**TASK OBJECTIVE:**
The task calls for each record to be given again exactly.

(Saved data entries)
════
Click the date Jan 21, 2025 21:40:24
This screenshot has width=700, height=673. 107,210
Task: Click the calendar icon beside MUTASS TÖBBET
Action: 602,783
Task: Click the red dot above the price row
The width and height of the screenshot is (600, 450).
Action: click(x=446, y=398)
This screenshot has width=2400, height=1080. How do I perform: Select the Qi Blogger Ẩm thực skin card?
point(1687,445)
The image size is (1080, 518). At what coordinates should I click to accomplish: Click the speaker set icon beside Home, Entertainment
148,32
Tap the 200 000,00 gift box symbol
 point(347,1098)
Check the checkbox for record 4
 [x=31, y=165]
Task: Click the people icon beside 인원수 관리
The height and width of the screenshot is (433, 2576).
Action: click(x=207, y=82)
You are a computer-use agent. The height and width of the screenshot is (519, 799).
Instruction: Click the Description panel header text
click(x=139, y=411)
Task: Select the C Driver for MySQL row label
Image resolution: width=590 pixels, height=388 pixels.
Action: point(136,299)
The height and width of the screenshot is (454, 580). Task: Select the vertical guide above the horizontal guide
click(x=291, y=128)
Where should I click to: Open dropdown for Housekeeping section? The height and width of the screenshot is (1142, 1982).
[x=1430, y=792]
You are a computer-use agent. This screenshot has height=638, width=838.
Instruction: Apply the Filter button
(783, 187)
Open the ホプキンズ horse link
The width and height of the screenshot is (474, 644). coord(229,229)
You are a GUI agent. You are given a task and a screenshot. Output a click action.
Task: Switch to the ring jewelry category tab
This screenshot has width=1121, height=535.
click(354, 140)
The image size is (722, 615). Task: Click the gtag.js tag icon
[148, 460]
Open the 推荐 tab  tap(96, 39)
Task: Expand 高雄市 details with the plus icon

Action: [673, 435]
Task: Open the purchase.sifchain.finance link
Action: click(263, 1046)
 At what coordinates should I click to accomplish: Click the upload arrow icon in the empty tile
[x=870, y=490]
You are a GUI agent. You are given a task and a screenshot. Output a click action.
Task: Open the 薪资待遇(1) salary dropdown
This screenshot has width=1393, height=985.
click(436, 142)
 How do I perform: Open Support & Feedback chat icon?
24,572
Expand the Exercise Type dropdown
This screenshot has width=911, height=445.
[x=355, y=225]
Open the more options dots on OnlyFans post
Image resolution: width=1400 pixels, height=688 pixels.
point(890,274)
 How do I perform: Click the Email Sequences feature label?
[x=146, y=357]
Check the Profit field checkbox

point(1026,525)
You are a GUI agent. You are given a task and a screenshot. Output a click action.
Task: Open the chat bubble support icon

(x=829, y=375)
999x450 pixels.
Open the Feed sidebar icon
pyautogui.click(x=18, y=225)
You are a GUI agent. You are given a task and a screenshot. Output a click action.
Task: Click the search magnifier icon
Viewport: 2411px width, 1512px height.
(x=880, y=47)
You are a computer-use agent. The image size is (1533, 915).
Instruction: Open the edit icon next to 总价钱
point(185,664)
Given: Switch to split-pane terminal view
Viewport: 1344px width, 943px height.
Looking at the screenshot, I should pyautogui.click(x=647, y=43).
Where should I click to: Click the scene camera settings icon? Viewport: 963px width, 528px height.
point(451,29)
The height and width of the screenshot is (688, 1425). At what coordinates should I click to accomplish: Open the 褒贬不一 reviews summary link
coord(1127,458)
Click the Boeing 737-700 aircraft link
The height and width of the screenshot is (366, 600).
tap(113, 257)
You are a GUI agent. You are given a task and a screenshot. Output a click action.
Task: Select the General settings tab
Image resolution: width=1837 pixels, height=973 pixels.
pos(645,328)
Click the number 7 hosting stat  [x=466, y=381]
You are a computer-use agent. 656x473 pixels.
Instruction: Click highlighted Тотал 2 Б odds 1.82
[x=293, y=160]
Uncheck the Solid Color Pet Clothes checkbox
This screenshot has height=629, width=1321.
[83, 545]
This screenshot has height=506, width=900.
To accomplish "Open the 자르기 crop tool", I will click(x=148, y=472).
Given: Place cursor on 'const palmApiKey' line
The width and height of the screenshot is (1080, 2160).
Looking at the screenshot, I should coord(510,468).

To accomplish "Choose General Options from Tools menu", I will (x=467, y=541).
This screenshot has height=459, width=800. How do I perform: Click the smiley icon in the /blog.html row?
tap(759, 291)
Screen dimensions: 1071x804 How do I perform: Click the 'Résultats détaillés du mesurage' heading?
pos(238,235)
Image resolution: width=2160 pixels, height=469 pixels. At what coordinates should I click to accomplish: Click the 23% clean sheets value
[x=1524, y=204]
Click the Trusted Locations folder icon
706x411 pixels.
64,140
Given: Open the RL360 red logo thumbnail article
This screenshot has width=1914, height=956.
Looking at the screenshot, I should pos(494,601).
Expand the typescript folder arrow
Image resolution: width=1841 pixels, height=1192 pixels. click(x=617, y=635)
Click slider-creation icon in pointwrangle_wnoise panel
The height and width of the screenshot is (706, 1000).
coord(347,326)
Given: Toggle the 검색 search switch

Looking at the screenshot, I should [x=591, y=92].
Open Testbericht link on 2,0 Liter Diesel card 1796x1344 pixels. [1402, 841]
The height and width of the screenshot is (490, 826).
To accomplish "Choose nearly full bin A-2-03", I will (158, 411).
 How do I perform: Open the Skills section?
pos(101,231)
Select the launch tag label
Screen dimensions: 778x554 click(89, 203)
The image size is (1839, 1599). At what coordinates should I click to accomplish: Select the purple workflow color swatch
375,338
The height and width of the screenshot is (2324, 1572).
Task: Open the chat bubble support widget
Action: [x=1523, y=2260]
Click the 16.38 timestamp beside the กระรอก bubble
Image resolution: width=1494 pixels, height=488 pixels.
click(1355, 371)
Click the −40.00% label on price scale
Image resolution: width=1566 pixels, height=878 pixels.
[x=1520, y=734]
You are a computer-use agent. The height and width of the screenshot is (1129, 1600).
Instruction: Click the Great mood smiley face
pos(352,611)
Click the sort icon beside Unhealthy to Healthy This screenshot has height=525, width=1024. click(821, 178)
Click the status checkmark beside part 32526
════
**EXPECTED OUTPUT:**
Click the date Jan 21, 2025 21:40:24
This screenshot has width=700, height=673. 107,210
Task: Click the calendar icon beside MUTASS TÖBBET
Action: 602,783
Task: Click the red dot above the price row
The width and height of the screenshot is (600, 450).
Action: click(x=446, y=398)
This screenshot has width=2400, height=1080. How do I perform: Select the Qi Blogger Ẩm thực skin card?
point(1687,445)
The image size is (1080, 518). At what coordinates should I click to accomplish: Click the speaker set icon beside Home, Entertainment
148,32
Tap the 200 000,00 gift box symbol
 point(347,1098)
Check the checkbox for record 4
 [x=31, y=165]
Task: Click the people icon beside 인원수 관리
The height and width of the screenshot is (433, 2576).
Action: click(x=207, y=82)
You are a computer-use agent. The height and width of the screenshot is (519, 799).
Instruction: Click the Description panel header text
click(x=139, y=411)
Task: Select the C Driver for MySQL row label
Image resolution: width=590 pixels, height=388 pixels.
Action: point(136,299)
The height and width of the screenshot is (454, 580). Task: Select the vertical guide above the horizontal guide
click(x=291, y=128)
Where should I click to: Open dropdown for Housekeeping section? The height and width of the screenshot is (1142, 1982).
[x=1430, y=792]
You are a computer-use agent. This screenshot has height=638, width=838.
Instruction: Apply the Filter button
(783, 187)
Open the ホプキンズ horse link
The width and height of the screenshot is (474, 644). coord(229,229)
You are a GUI agent. You are given a task and a screenshot. Output a click action.
Task: Switch to the ring jewelry category tab
This screenshot has width=1121, height=535.
click(354, 140)
The image size is (722, 615). Task: Click the gtag.js tag icon
[148, 460]
Open the 推荐 tab  tap(96, 39)
Task: Expand 高雄市 details with the plus icon

Action: [673, 435]
Task: Open the purchase.sifchain.finance link
Action: click(263, 1046)
 At what coordinates should I click to accomplish: Click the upload arrow icon in the empty tile
[x=870, y=490]
You are a GUI agent. You are given a task and a screenshot. Output a click action.
Task: Open the 薪资待遇(1) salary dropdown
This screenshot has width=1393, height=985.
click(436, 142)
 How do I perform: Open Support & Feedback chat icon?
24,572
Expand the Exercise Type dropdown
This screenshot has width=911, height=445.
[x=355, y=225]
Open the more options dots on OnlyFans post
Image resolution: width=1400 pixels, height=688 pixels.
point(890,274)
 How do I perform: Click the Email Sequences feature label?
[x=146, y=357]
Check the Profit field checkbox

point(1026,525)
You are a GUI agent. You are given a task and a screenshot. Output a click action.
Task: Open the chat bubble support icon

(x=829, y=375)
999x450 pixels.
Open the Feed sidebar icon
pyautogui.click(x=18, y=225)
You are a GUI agent. You are given a task and a screenshot. Output a click action.
Task: Click the search magnifier icon
Viewport: 2411px width, 1512px height.
(x=880, y=47)
You are a computer-use agent. The image size is (1533, 915).
Instruction: Open the edit icon next to 总价钱
point(185,664)
Given: Switch to split-pane terminal view
Viewport: 1344px width, 943px height.
Looking at the screenshot, I should pyautogui.click(x=647, y=43).
Where should I click to: Click the scene camera settings icon? Viewport: 963px width, 528px height.
point(451,29)
The height and width of the screenshot is (688, 1425). At what coordinates should I click to accomplish: Open the 褒贬不一 reviews summary link
coord(1127,458)
Click the Boeing 737-700 aircraft link
The height and width of the screenshot is (366, 600).
tap(113, 257)
You are a GUI agent. You are given a task and a screenshot. Output a click action.
Task: Select the General settings tab
Image resolution: width=1837 pixels, height=973 pixels.
pos(645,328)
Click the number 7 hosting stat  [x=466, y=381]
You are a computer-use agent. 656x473 pixels.
Instruction: Click highlighted Тотал 2 Б odds 1.82
[x=293, y=160]
Uncheck the Solid Color Pet Clothes checkbox
This screenshot has height=629, width=1321.
[83, 545]
This screenshot has height=506, width=900.
To accomplish "Open the 자르기 crop tool", I will click(x=148, y=472).
Given: Place cursor on 'const palmApiKey' line
The width and height of the screenshot is (1080, 2160).
Looking at the screenshot, I should coord(510,468).

To accomplish "Choose General Options from Tools menu", I will (x=467, y=541).
This screenshot has height=459, width=800. How do I perform: Click the smiley icon in the /blog.html row?
tap(759, 291)
Screen dimensions: 1071x804 How do I perform: Click the 'Résultats détaillés du mesurage' heading?
pos(238,235)
Image resolution: width=2160 pixels, height=469 pixels. At what coordinates should I click to accomplish: Click the 23% clean sheets value
[x=1524, y=204]
Click the Trusted Locations folder icon
706x411 pixels.
64,140
Given: Open the RL360 red logo thumbnail article
This screenshot has width=1914, height=956.
Looking at the screenshot, I should pos(494,601).
Expand the typescript folder arrow
Image resolution: width=1841 pixels, height=1192 pixels. click(x=617, y=635)
Click slider-creation icon in pointwrangle_wnoise panel
The height and width of the screenshot is (706, 1000).
coord(347,326)
Given: Toggle the 검색 search switch

Looking at the screenshot, I should [x=591, y=92].
Open Testbericht link on 2,0 Liter Diesel card 1796x1344 pixels. [1402, 841]
The height and width of the screenshot is (490, 826).
To accomplish "Choose nearly full bin A-2-03", I will (158, 411).
 How do I perform: Open the Skills section?
pos(101,231)
Select the launch tag label
Screen dimensions: 778x554 click(89, 203)
The image size is (1839, 1599). At what coordinates should I click to accomplish: Select the purple workflow color swatch
375,338
The height and width of the screenshot is (2324, 1572).
Task: Open the chat bubble support widget
Action: [x=1523, y=2260]
Click the 16.38 timestamp beside the กระรอก bubble
Image resolution: width=1494 pixels, height=488 pixels.
click(1355, 371)
Click the −40.00% label on price scale
Image resolution: width=1566 pixels, height=878 pixels.
[x=1520, y=734]
You are a computer-use agent. The height and width of the screenshot is (1129, 1600).
Instruction: Click the Great mood smiley face
pos(352,611)
Click the sort icon beside Unhealthy to Healthy This screenshot has height=525, width=1024. click(821, 178)
Click the status checkmark beside part 32526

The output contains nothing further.